In addition to the lineage and variant analysis for SARS-CoV-2 clinical samples, our work also aimed to provide useful technical information for sequencing Delta and Omicron variants. We used two primer schemes, ArticV4.1 and VarSkip2, for sequencing SARS-CoV-2 clinical samples. Both primer schemes are modified for short reads amplicon sequencing for Omicron variants, yet they differ in the amplicon sizes and numbers across the genome. Sequencing using two primer schemes provided us with strong evidence in discerning the 227 bp deletion in the sample P2. This low-to-no coverage region was confirmed to be not an amplicon dropping out issue caused by one of the primer schemes. We found that both ArticV4.1 and VarSkip2 reached near-full-genome coverage (Figure 1) and resulted in identical lineage assignments using both Pangolin and Nextclade. However, for mutation calling analysis, we found that a higher depth was preferred. For example, at the same read frequency of 0.8 (Supplemental Figure S1), we were able to find all VarSkip2-only mutations in lower read frequency in the ArticV4.1 samples, but the ArticV4.1-only mutations were not present in the VarSkip2 group even when the read frequency was lowered to 0.03, indicating a failure of calling such mutations when depth was low. Therefore, we suggest a depth of ~2000X would be sufficient for mutation calling. We also suggest the rule of least requirement of reading frequency for mutation calling to be reported in studies sequencing SARS-CoV-2.
It is important to acknowledge the limitations of our study. The sample number in our study was relatively small, with a total of 37 samples from 34 patients.
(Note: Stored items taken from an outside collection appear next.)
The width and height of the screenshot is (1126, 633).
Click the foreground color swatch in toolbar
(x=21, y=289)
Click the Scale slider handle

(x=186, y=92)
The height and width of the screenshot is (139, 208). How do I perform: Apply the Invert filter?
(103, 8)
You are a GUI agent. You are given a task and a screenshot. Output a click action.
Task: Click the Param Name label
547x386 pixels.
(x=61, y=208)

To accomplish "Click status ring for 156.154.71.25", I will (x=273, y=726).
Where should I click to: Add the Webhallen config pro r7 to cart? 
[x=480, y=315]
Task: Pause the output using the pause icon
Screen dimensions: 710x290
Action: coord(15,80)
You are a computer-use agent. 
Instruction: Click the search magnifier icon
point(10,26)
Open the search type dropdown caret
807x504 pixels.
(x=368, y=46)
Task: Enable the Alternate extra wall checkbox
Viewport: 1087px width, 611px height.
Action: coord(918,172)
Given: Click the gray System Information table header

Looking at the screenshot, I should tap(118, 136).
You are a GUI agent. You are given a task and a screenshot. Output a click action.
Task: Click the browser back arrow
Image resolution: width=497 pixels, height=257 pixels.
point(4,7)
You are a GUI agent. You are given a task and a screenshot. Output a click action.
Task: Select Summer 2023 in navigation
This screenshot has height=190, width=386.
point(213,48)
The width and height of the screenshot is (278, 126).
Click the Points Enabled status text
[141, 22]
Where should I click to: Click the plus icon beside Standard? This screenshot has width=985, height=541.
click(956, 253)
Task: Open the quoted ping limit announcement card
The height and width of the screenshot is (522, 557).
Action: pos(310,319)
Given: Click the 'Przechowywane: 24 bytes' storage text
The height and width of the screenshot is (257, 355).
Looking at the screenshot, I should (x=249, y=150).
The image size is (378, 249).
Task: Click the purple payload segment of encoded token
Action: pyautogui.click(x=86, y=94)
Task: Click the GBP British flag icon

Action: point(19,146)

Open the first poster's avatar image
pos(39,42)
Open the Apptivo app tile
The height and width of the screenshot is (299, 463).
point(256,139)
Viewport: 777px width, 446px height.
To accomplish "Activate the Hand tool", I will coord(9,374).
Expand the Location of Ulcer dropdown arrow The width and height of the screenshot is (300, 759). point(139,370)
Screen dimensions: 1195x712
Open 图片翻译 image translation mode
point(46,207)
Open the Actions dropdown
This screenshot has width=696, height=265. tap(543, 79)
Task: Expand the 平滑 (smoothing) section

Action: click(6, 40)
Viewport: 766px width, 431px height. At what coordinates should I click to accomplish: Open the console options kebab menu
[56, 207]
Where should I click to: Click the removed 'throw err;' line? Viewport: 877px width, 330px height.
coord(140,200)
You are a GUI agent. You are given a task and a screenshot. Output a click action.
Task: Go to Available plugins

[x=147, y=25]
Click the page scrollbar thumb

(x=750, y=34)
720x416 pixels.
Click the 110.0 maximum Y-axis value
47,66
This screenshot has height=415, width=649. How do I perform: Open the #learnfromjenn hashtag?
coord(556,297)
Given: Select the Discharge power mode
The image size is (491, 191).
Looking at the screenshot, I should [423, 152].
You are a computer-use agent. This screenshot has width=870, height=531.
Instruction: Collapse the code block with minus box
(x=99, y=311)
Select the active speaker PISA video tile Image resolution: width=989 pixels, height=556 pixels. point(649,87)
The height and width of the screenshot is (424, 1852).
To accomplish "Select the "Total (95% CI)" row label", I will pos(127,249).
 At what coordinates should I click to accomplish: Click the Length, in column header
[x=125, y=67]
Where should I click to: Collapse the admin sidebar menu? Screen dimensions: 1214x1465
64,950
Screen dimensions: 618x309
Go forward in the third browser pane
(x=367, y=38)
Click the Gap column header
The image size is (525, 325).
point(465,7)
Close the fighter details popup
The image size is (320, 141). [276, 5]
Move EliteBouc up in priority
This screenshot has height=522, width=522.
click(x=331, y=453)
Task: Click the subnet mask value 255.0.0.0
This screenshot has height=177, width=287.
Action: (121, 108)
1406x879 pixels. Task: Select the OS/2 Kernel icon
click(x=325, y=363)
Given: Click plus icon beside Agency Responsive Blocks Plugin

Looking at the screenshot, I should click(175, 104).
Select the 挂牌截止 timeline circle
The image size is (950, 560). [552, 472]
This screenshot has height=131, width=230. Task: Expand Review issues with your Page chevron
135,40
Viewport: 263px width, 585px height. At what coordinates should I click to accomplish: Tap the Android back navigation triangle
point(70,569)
Additionally, the patients included in this study were mostly hospitalized and immunosuppressed patients. These limitations led to reduced power in our statistical analysis when evaluating the correlation of patient demographics with the disease outcomes, as well as our analysis of the correlation between mutations and patient health outcomes. Studies that monitor SARS-CoV-2 variants in more broadly representative patient demographics and larger sample numbers are needed to determine if particular genetic features of variants are associated with breakthrough infections that result in hospitalizations of older and/or immunocompromised individuals.

5. Conclusions

In this study, we identified the lineages and mutations of SARS-CoV-2 variants associated with breakthrough infections in patients during the Delta and Omicron waves in the Chicago area. We demonstrated the presence of patient-specific SARS-CoV-2 mutations that can be indicators of emerging sublineages in the local communities. These results contribute to our understanding of the ongoing evolution of SARS-CoV-2 that occurs during virus replication in outpatients and hospitalized patients. Surveillance of SARS-CoV-2 is important for understanding the ongoing evolution of this virus and the potential implications for public health.

Supplementary Materials

The following supporting information can be downloaded at: https://www.mdpi.com/article/10.3390/v14071408/s1, Figure S1: Mutation numbers identified at different read frequencies.; Figure S2: Summarized total read depth across the genome of Omicron samples sequenced using the VarSkip2 primer scheme (n = 6).; Figure S3: Silent and missense mutation frequencies in groups of variants (Delta or Omicron) and patient status (ICU/not-ICU).; Table S1: Details of patient demographics (n = 34), sample Ct values, and lineages.; Table S2: Private mutations identified from the 37 samples by Nextclade.; Table S3: Variant-specific mutation list used for detection of potential recombination events.; Table S4: Welch’s t-test results for comparison of silent and missense mutation frequencies in available Omicron and Delta samples [66].

Author Contributions

Conceptualization, S.F. and S.C.B.; methodology, S.F., M.S.A. and M.E.; software, S.F.; validation, S.F., M.S.A. and M.E.; formal analysis, S.F., M.E. and S.C.B.; resources, N.M.C., G.E.R., S.L.U. and S.C.B.; data curation, S.F., M.S.A. and S.L.U.; writing—original draft preparation, S.F. and S.C.B.; writing—review and editing, all authors; visualization, S.F. and M.E.; supervision, S.C.B. and S.L.U.; project administration, S.L.U.; funding acquisition, S.C.B. and S.L.U. All authors have read and agreed to the published version of the manuscript.

Funding

This work was supported by the Walder Foundation’s Chicago Coronavirus Assessment Network (Chicago CAN) initiative and the National Institutes of Health grant AI085089 (to SCB).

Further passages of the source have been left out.